## Aim of the exercise
Please repeat all of the listing exactly.
========
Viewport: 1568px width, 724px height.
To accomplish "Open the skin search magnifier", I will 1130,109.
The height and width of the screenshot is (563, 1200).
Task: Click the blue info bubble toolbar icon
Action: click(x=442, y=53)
========
## Answer to this exercise
Viewport: 1568px width, 724px height.
To accomplish "Open the skin search magnifier", I will 1130,109.
The height and width of the screenshot is (563, 1200).
Task: Click the blue info bubble toolbar icon
Action: click(x=442, y=53)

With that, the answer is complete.